The task: Exact repetition is required: output every record in full.
------------------------
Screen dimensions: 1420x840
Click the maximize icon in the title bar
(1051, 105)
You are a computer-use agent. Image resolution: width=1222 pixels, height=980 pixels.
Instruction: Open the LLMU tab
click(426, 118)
------------------------
Exercise result:
Screen dimensions: 1420x840
Click the maximize icon in the title bar
(1051, 105)
You are a computer-use agent. Image resolution: width=1222 pixels, height=980 pixels.
Instruction: Open the LLMU tab
click(426, 118)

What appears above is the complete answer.